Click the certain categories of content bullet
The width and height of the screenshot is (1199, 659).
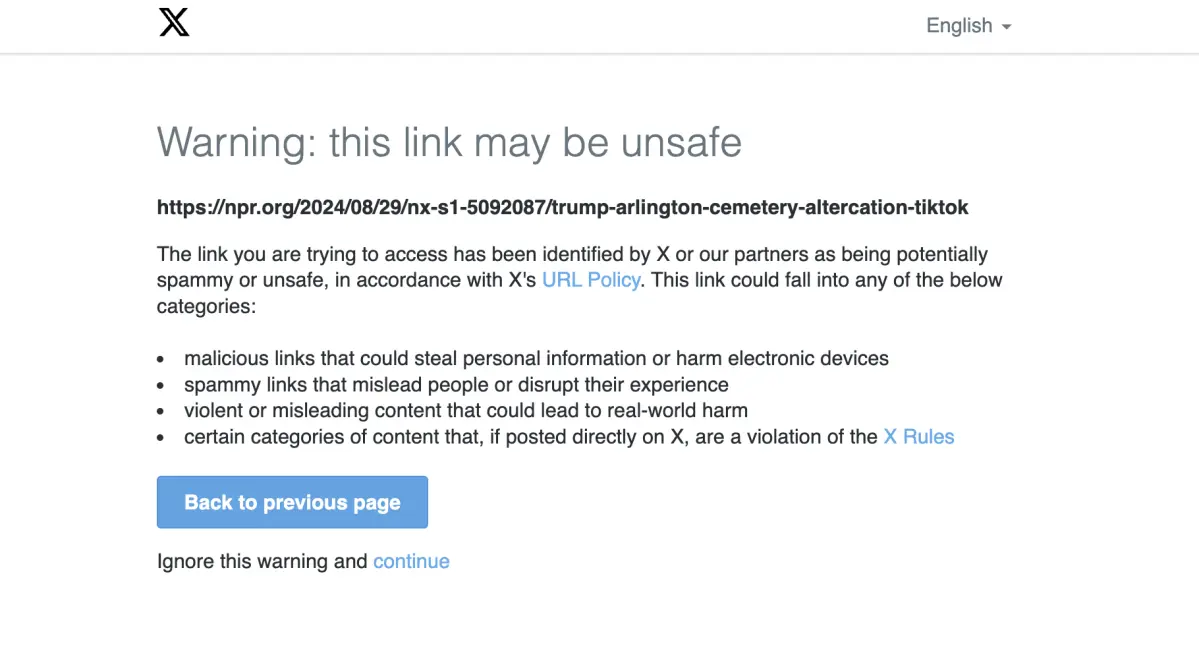[x=530, y=436]
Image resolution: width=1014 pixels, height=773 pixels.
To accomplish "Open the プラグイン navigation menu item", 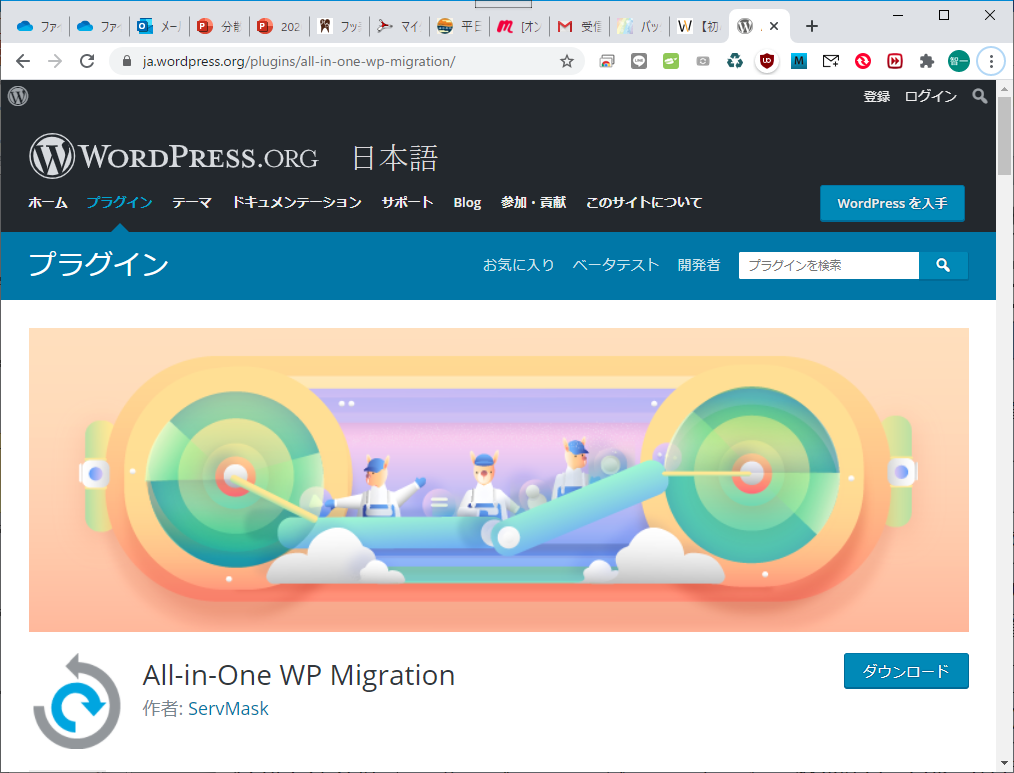I will 119,202.
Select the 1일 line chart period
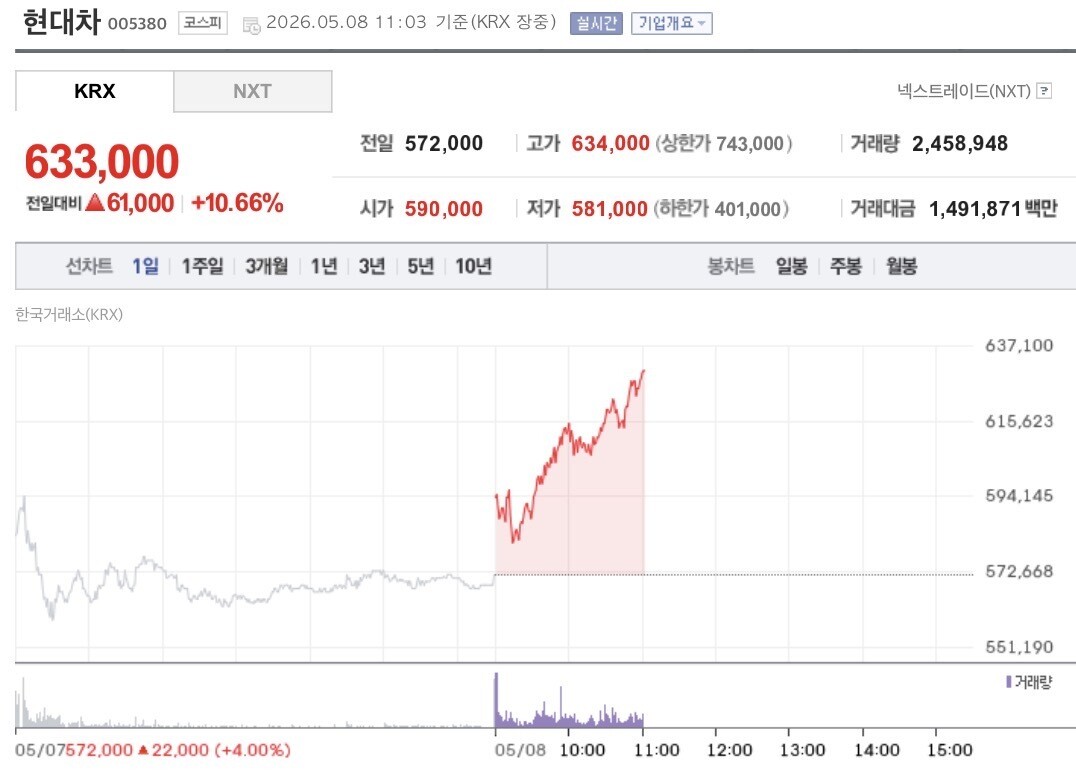The height and width of the screenshot is (771, 1076). point(145,265)
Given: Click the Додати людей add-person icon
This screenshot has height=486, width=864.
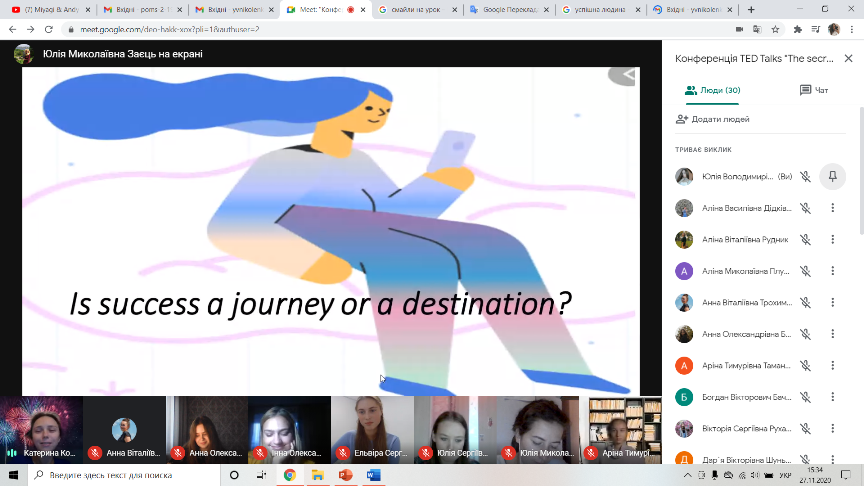Looking at the screenshot, I should (682, 119).
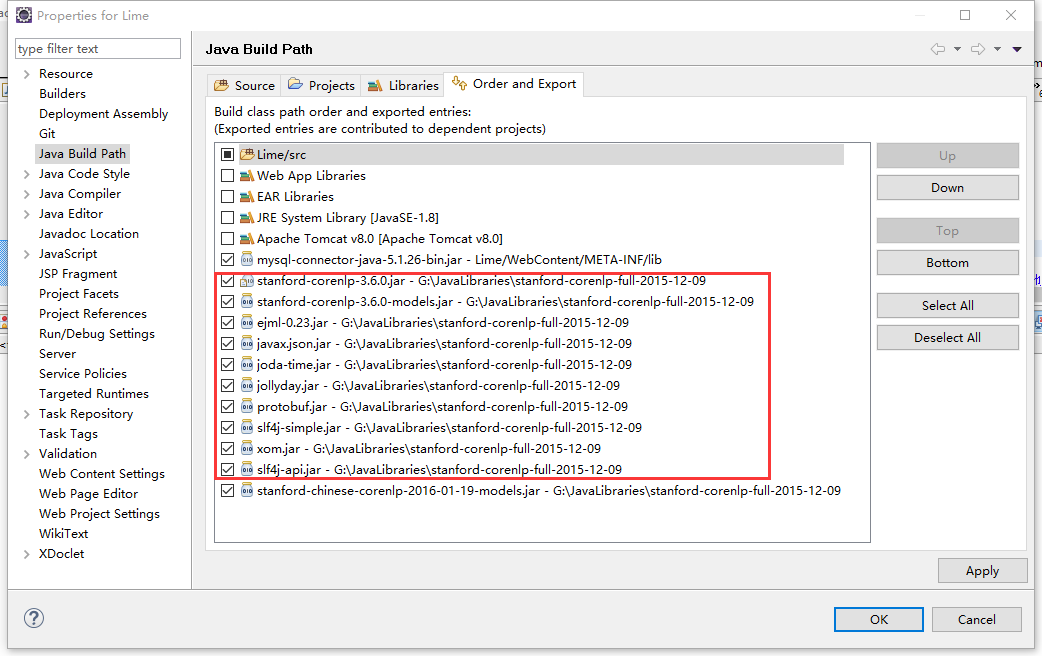Click the jar icon beside mysql-connector-java-5.1.26-bin.jar
1042x656 pixels.
point(246,259)
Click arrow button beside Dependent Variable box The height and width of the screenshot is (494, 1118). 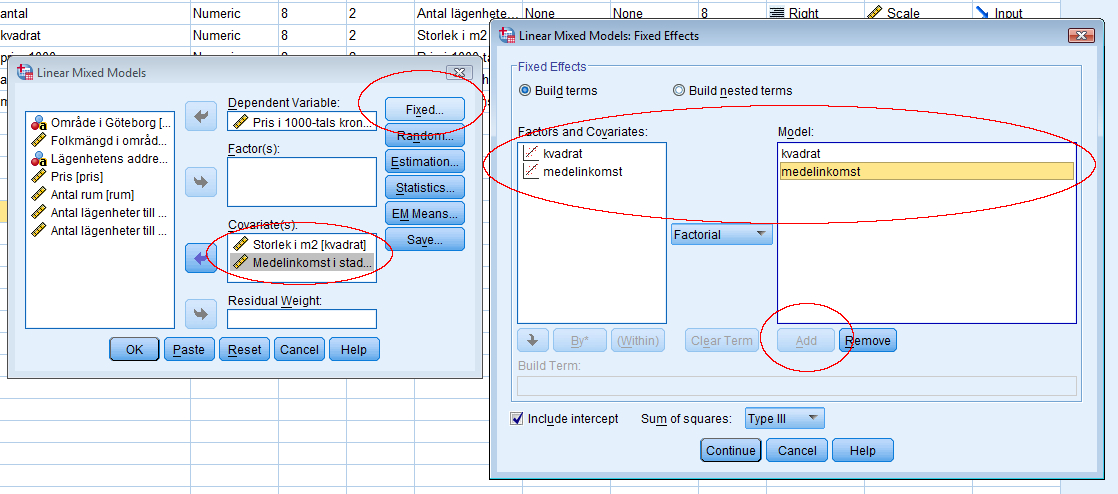(201, 117)
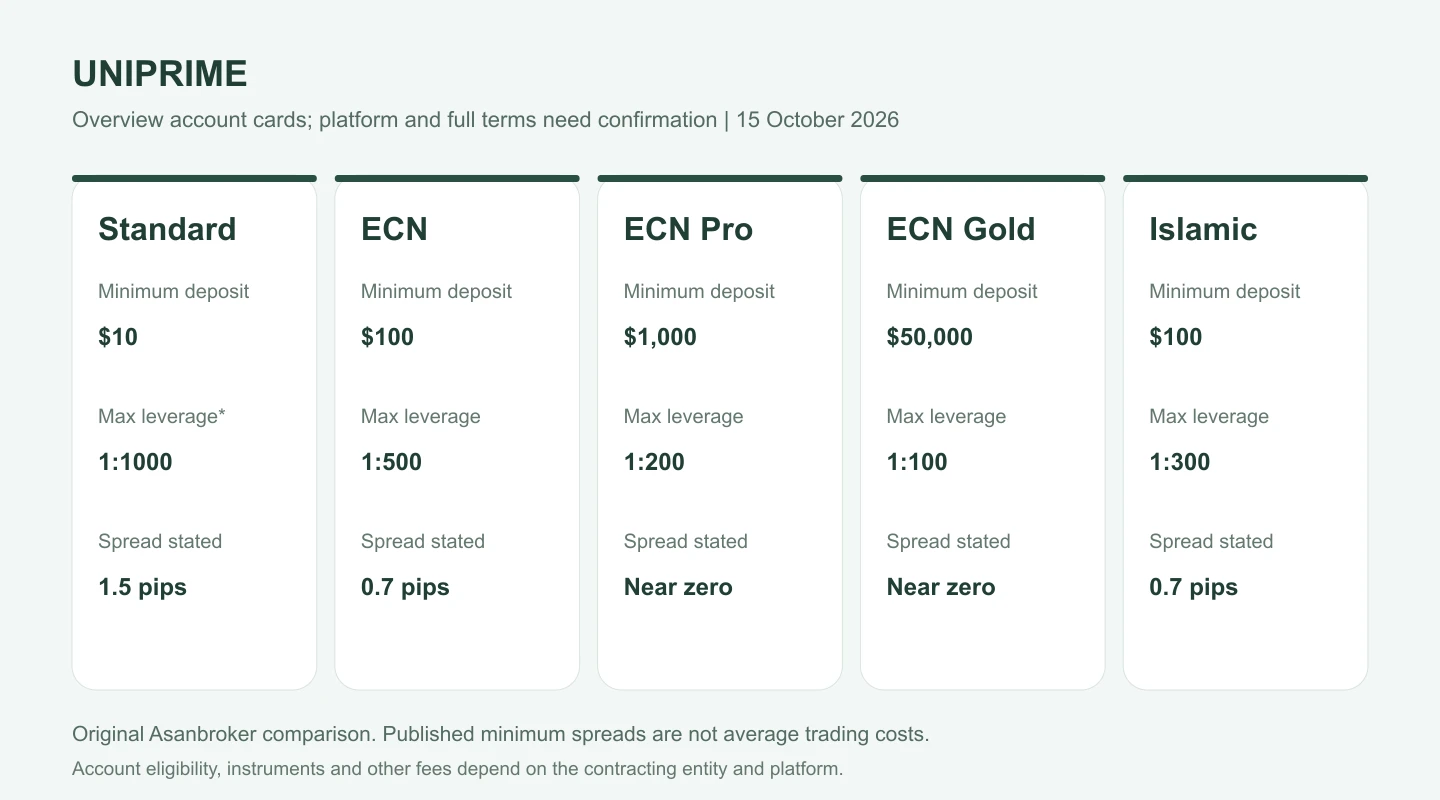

▬▬▬▬▬▬▬▬▬▬

• [Exercise prompt] Because only one stretch of the records is wanted, please output the lines from the one holding "Select the 1일 line chart period" through the one holding "Given: Click the Додати людей add-person icon" exactly, both included, and leave every picture out.

• [Response below]
Select the 1일 line chart period
The height and width of the screenshot is (771, 1076). point(145,265)
Given: Click the Додати людей add-person icon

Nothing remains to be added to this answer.